The whole process of feature point detection and matching is performed on the image, and the image is stored in the computer memory in the form of two-dimensional array. Compared with the CPU, GPU has great advantages in the operation of two-dimensional array. After the image is divided into blocks by CPU, different blocks are configured into different threads of the GPU. Different image blocks execute the same feature point detection and matching instructions in different threads, so as to realize the parallel acceleration of feature point detection and matching. The specific implementation principle is shown in Section 4.2.

Taking the image pose optimization of a frame as an example, and taking spatial points and pose as optimization variables. It is necessary to select 500∼2000 frames as local maps, search 1000∼6000 spatial points and calculate 200∼800 reprojection errors. The calculation time of each part of the localization process has been tested for several times, as shown in Fig. 5 (b), the result shows that the time of local map feature points search accounts for 43% of the overall localization time, followed by pose optimization, which accounts for 37%, initial pose estimation, which accounts for 19%, and local map construction, accounting for 1%. It can be seen that the calculation time of map point search and pose optimization accounts for 80% of the overall localization part, which has a great space for optimization, as shown in Section 4.3.

4.2 Feature point extraction and matching acceleration under CPU-GPU heterogeneous platform

The programming model under the CUDA software architecture takes the CPU as the host end, and the GPU as the collaboration end, which also called the device side. The host program executes complex logical operations and serial calculations, while the GPU is responsible for executing highly threaded parallel tasks. In this section, under the multi-core CPU and high-performance GPU heterogeneous collaborative computing platform, the most time-consuming part of the tracking thread, that is, the extraction and matching of ORB feature points, is parallelized and accelerated.

Figure 7 shows the ORB feature point extraction and matching calculation framework based on the CPU-GPU heterogeneous platform. The specific workflow is mainly divided into the following three steps:

Fig. 7

Feature point extraction and matching computing framework based on CPU-GPU heterogeneous platform.

- **Exercise**
Write the next part of the passage on speeding up ORB feature point extraction and matching on a CPU-GPU platform, starting after its last line.

Data for locating words and elements:
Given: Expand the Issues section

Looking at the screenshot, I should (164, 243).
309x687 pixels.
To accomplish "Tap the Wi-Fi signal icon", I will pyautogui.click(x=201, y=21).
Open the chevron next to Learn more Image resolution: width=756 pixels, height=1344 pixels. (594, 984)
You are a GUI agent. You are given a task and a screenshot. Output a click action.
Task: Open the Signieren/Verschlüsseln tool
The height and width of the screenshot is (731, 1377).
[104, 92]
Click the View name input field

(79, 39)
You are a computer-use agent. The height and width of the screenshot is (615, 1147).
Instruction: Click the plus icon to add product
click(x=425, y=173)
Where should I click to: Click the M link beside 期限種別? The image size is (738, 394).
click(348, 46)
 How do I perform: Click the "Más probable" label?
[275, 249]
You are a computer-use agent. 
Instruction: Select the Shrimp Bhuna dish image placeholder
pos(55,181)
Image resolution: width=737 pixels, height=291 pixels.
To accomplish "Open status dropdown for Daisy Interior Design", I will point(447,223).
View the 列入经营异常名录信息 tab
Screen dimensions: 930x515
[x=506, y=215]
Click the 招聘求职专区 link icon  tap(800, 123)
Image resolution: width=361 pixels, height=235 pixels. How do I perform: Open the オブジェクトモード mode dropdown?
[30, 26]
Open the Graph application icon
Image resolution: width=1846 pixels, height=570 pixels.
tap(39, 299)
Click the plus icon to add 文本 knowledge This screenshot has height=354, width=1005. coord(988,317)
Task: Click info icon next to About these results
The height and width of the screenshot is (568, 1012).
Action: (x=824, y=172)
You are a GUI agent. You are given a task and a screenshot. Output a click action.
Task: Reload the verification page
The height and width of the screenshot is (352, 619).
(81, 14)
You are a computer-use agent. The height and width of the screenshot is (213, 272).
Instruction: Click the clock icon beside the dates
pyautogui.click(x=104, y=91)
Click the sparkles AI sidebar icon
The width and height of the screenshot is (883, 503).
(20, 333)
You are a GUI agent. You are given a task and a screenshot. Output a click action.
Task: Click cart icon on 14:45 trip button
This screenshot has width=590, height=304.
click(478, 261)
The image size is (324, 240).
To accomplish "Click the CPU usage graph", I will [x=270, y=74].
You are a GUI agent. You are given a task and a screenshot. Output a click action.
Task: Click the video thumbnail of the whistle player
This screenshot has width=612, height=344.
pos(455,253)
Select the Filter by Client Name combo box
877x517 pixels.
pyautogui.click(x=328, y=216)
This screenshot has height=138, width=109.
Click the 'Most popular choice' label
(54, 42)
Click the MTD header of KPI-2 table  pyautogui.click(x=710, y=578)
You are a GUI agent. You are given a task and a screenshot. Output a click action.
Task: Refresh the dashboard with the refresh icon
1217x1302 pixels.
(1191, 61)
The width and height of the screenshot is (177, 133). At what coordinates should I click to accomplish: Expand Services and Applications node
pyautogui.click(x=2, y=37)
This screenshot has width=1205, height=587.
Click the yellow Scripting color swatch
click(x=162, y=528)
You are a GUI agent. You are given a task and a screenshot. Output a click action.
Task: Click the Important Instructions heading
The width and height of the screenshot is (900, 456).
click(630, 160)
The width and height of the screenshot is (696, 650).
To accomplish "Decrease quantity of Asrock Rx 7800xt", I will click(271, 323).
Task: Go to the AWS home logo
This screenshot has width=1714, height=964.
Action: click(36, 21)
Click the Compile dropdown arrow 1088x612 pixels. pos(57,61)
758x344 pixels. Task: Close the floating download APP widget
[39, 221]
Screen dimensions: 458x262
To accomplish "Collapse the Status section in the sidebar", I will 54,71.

- **Exercise result**
(1) Initialization

Firstly, the CPU allocates memory to store data to be processed. The CPU reads image data from the file system and stores it in the memory, and then checks the status of GPU. If the GPU is unavailable, it continues to execute host program, and if the GPU is available, it starts CUDA and completes the initialization of CUDA architecture, and allocates video memory for GPU to execute GPU parallel computing tasks and store computing results. If the host program calls the device-side kernel function, then the CPU transfers the image data in the memory to CUDA and stores it in the GPU memory. At the same time, the host starts the kernel and enters the second step of GPU acceleration. If the host program does not call the device-side kernel function, it releases the memory allocated for the GPU and exits CUDA.

(2) Parallel Computing

After the kernel function is started, quantities of threads are generated at the device side according to the host side initialization parameters, and the image data is read from the video memory. The task scheduler at the host allocates the thread blocks on the Streaming Multiprocessor (SM) to achieve parallel operation, and the results of operation are written into the video memory for storage. The FAST corner detection, scale space generation, BRIEF descriptor calculation and feature point matching in the feature point detection algorithm are all implemented in this step.

Fig. 8

Parallel computing process for the localization of DP-PE.

(3) Obtain the results of GPU

The above steps complete the GPU acceleration and store the results in the GPU video memory. At this time, the host end continues to work to obtain the calculation results in the video memory and store them in the memory allocated by the CPU. After the parallel computation is completed, the host releases the GPU video memory and quits CUDA. If the matching of feature points is completed, the calculation process will be ended. Otherwise, the host program continues to execute, and the above steps are repeated to accelerate the feature point matching.

4.3 Parallelization of localization

As can be seen from the analysis in Section 4.1, the computation of the localization part of the tracking thread is time-consuming. Aiming at this problem, combined with the characteristics of GPU suitable for parallel computation, the method based on parallel computing is used for the localization module to improve the system computational efficiency.

The calculation process of DP-PE localization part is shown in Fig. 8 The initial pose of the current frame obtained by inter-frame matching is taken as input. The space I centered on the camera is calculated according to the initial pose, and three criteria are used to screen map points in parallel: (1) 3D space internal point discrimination: screening out the local map point set S located in space I; (2) Direction checking: calculate the included angle between the current view ray v and the average view direction of the map cloud points n . If v · n <cos(60°), then discard this point and get the point set T; (3) Distance checking: Calculate the distance d from the map cloud point to the camera center. If it is not within the scale-invariant interval of the map cloud point d ⊄ [d_min, d_max], then discard it and get the point set W.

Since these three map point screening criteria do not rely on 2D points, local map points can be searched in parallel, and the local map point set that is projected to match the current image can be obtained through Equation (1): $S \cap T \cap W = P$ (1)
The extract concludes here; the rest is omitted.